SI
SI
discoversearch

We've detected that you're using an ad content blocking browser plug-in or feature. Ads provide a critical source of revenue to the continued operation of Silicon Investor.  We ask that you disable ad blocking while on Silicon Investor in the best interests of our community.  If you are not using an ad blocker but are still receiving this message, make sure your browser's tracking protection is set to the 'standard' level.
Strategies & Market Trends : Gorilla and King Portfolio Candidates -- Ignore unavailable to you. Want to Upgrade?


To: shamsaee who wrote (25908)6/6/2000 8:52:00 AM
From: Mike Buckley  Read Replies (1) | Respond to of 54805
 
Shamsaee,

I also think being a consultant to Nokia is a conflict of interest and reduces objectivity on his part.

I don't, at least not to any significant degree. Don't forget that it's his responsibility as a consultant to Nokia to tell those folks exactly what the market strength of CDMA is regardless of what they think of the other issues involving the technology. That's why they hired him. And if a potential conflict of interest prevented him from writing about a particular sector, it's likely he wouldn't have been able to write about the computer sector in which case he never would have written any of the books.

In summary, I have no problem with him writing about sectors in which he operates. If anything, it's natural that there would be more mistakes on his part when he writes about areas in which he doesn't operate, one example initially being the wireless area. (By the way, we have no idea if Moore is consulting to Nokia about anything having to do with the wireless industry.)

I would appreciate your opinion of his long list of candidates across various sectors.

It really doesn't matter what I think. Each of us has to form those opinions for ourselves. And it really doesn't matter whether or not we agree with Moore as was demonstrated when Moore initially wrote that Qualcomm was a prince playing a royalty game to King Nokia. There are only two important issues -- that we invest our heard-saved dollars based on our own research and that Moore gave us the ground-breaking basis for doing that research without having to understand the details of the various technologies.

--Mike Buckley



To: shamsaee who wrote (25908)6/6/2000 11:52:00 AM
From: tekboy  Respond to of 54805
 
chamois,

re <<I would appreciate your opinion of his long list of candidates across various sectors. When I read TFM he identified 4 companies as gorillas having the benefit of looking back but now he seems to have a mutual fund of candidates going forward.>>

First, remember that there is a crucial difference between different kinds of gorillas. At the top of the hierarchy are enabling technology gorillas, which are indeed few and far between. The short list was always about those guys, not about gorillas in general.
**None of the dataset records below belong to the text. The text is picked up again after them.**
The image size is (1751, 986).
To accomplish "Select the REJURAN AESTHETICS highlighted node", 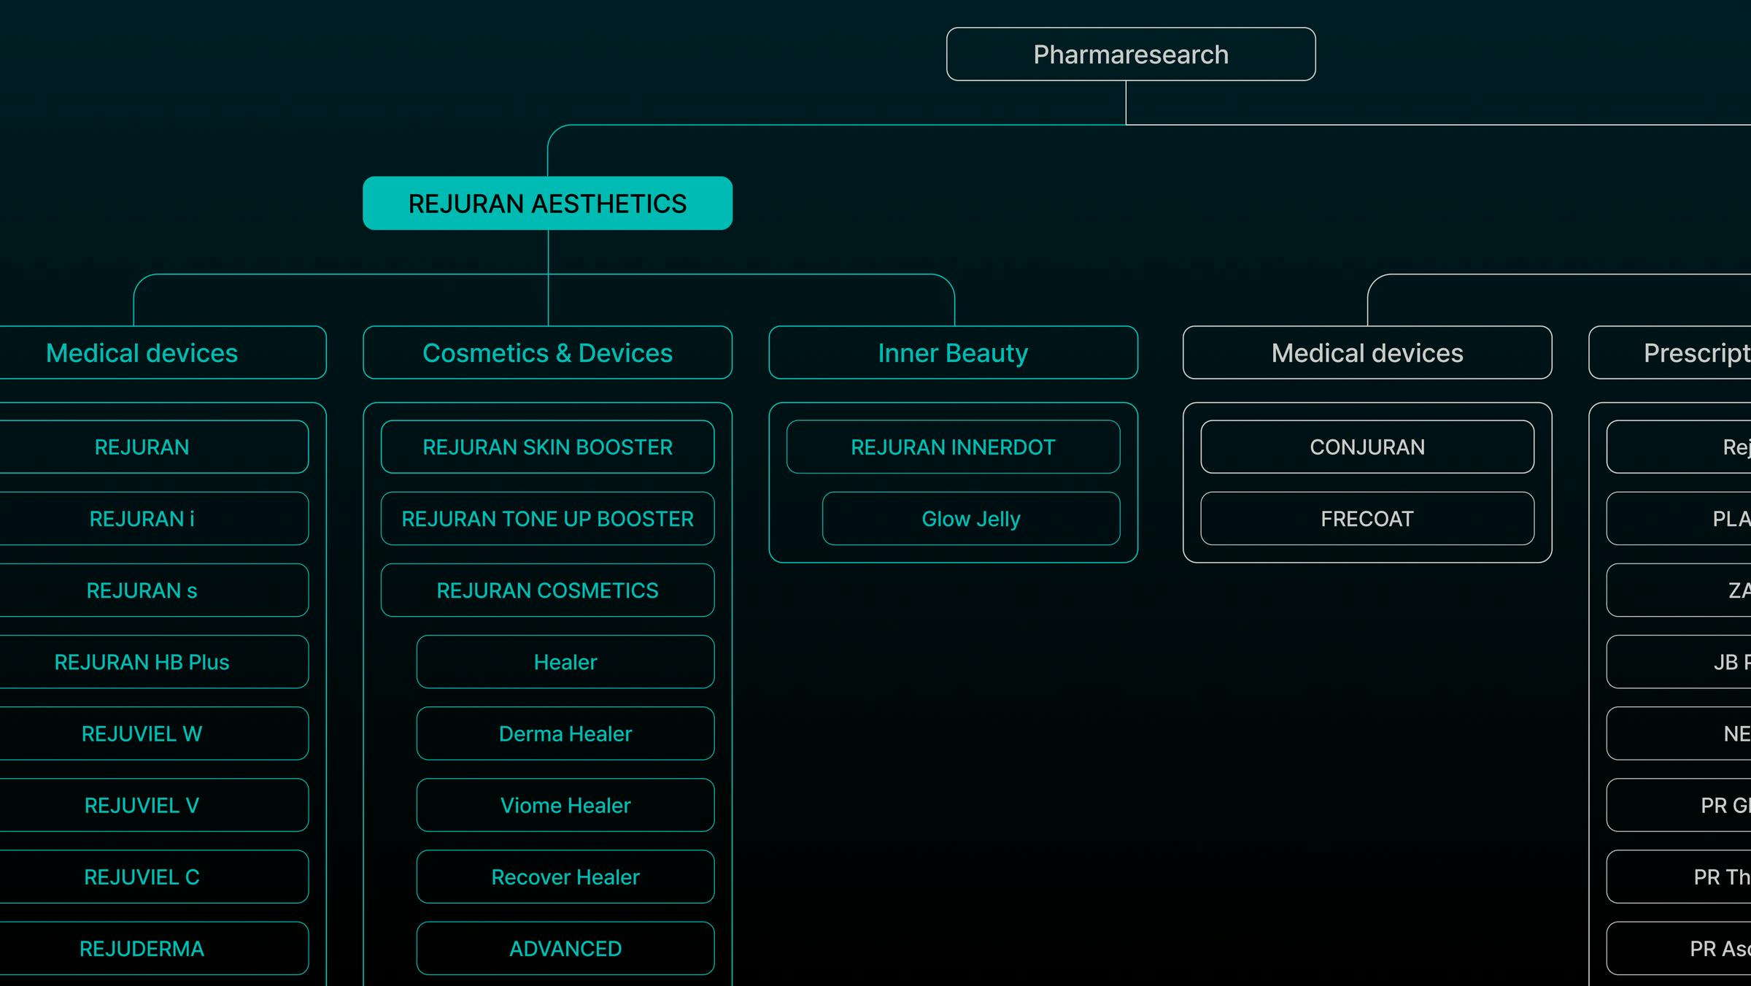I will (547, 203).
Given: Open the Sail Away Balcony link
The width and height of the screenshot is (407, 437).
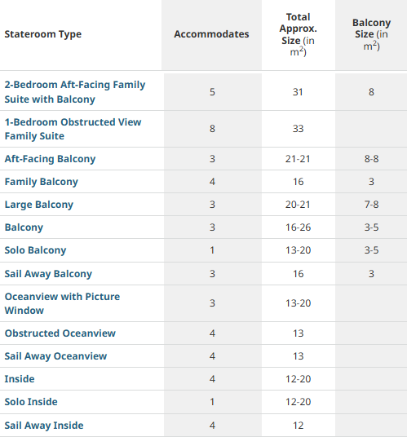Looking at the screenshot, I should click(48, 274).
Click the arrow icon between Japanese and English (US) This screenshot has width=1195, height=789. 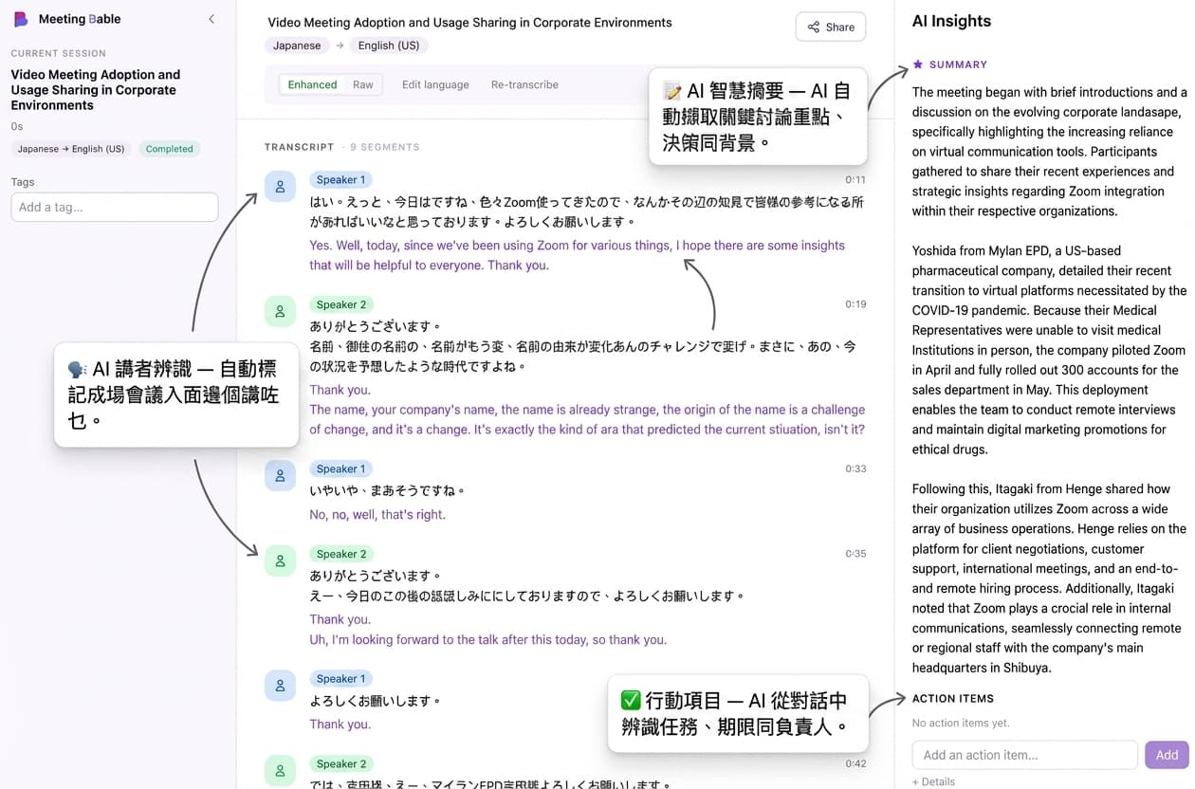(341, 45)
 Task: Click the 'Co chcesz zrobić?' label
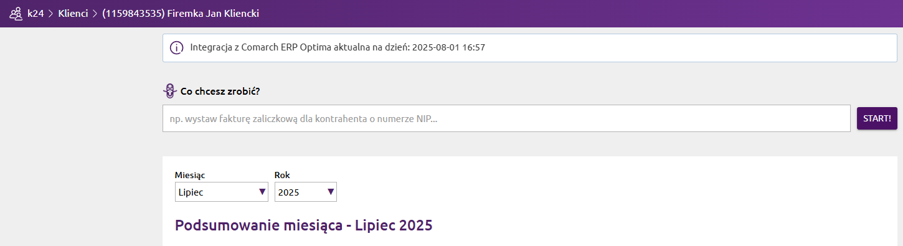tap(220, 91)
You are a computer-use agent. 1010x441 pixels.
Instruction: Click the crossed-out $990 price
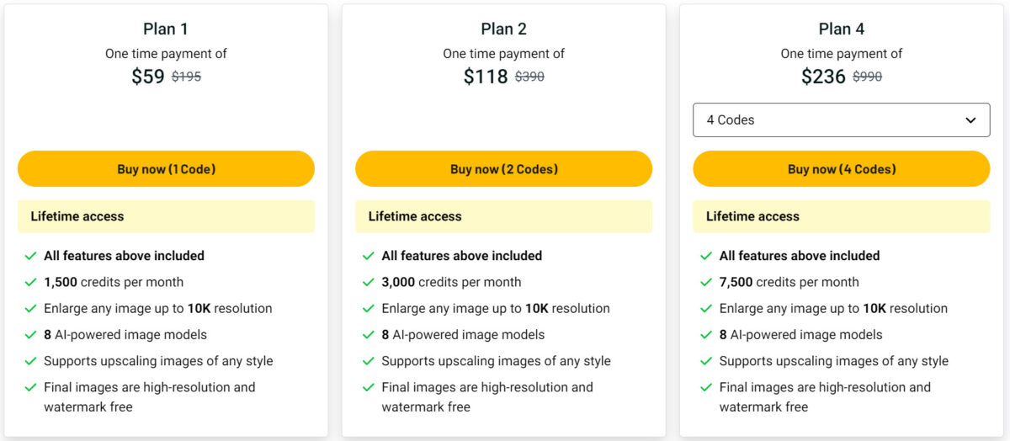pos(867,77)
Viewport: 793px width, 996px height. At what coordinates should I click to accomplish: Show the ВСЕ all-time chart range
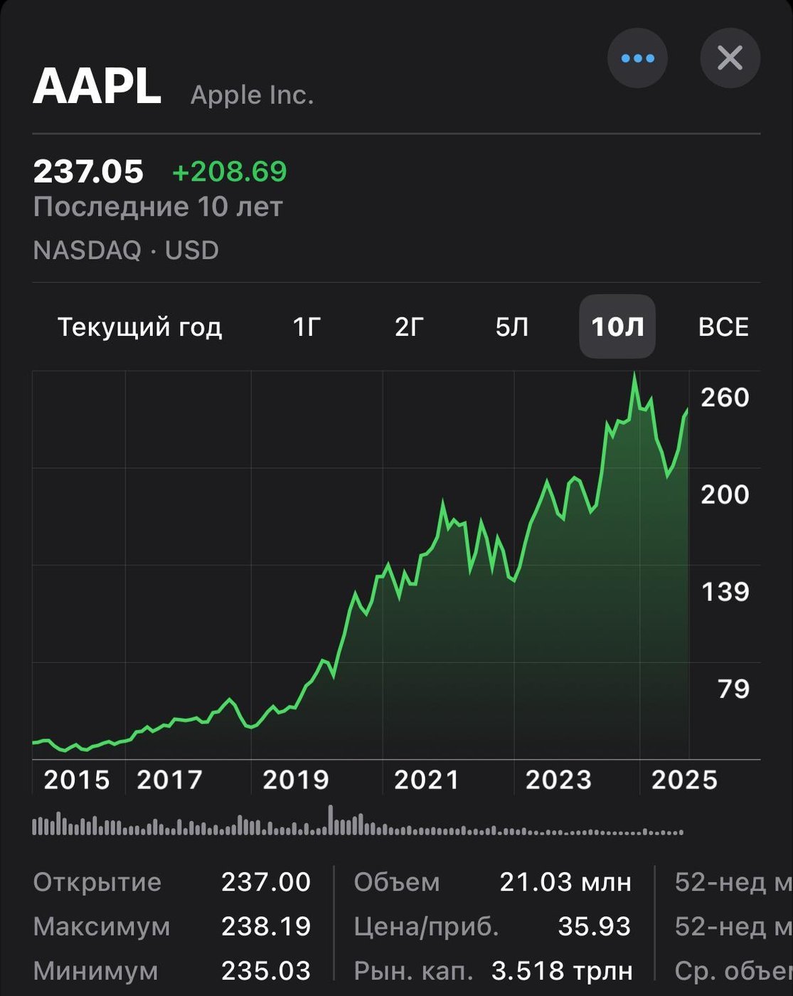(x=723, y=327)
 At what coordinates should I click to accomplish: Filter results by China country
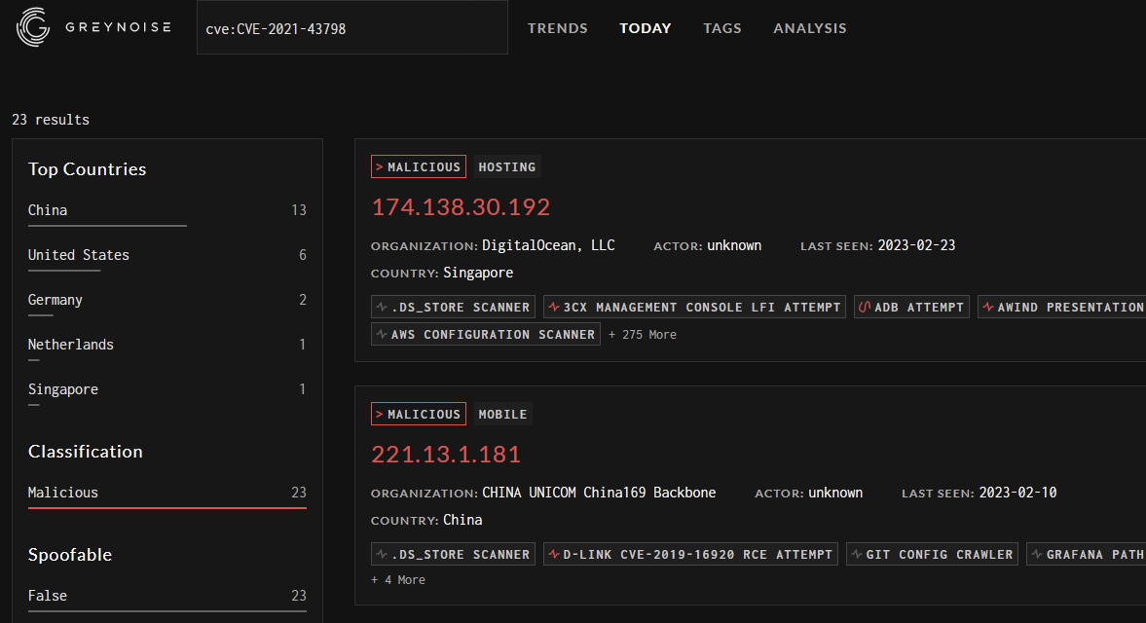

Second, I see nothing in the new book that fundamentally alters Moore's view of the gorilla game and its dynamics. It is a subsidiary topic of the new book, not the main focus, and I would still use the RFM as a guide to thinking on the subject--although as we parse out the new book and see how Moore responds to questions about it we may find that his views on some minor points have evolved over time. One interesting feature of the new book, for example, is a discussion of just how difficult it is now to become a gorilla. I think one can say that, partly thanks to Moore himself, the market now understands what gorilla power is and is loath to tolerate the emergence of any new major pongids. Hence everybody now teams up to strangle the gorilla neonates in their jungle cribs--as the forces of evil are trying to do with Qualcomm as we speak. This new awareness of gorilla power, Moore implies, makes it necessary for aspiring gorillas to be far more devious than they would have to have been in the past.

Third, the list I posted was not--repeat not-- a "mutual fund of [gorilla] candidates going forward." It was a list of previous discontinuous innovations that produced tornados and new value chains, along with companies that profited therefrom. Yes, some of those market sectors are still around, and some of the companies are still leaders in them. But in no way was the list meant to be a recommendation for current or future investors.

One final point, since people might be interested. This new book confirms the convergence that has been noted between the work of Moore and Christensen. Not only does the latter blurb the book, but the text is shot through with explicit references to the innovator's dilemma and Christensen's work.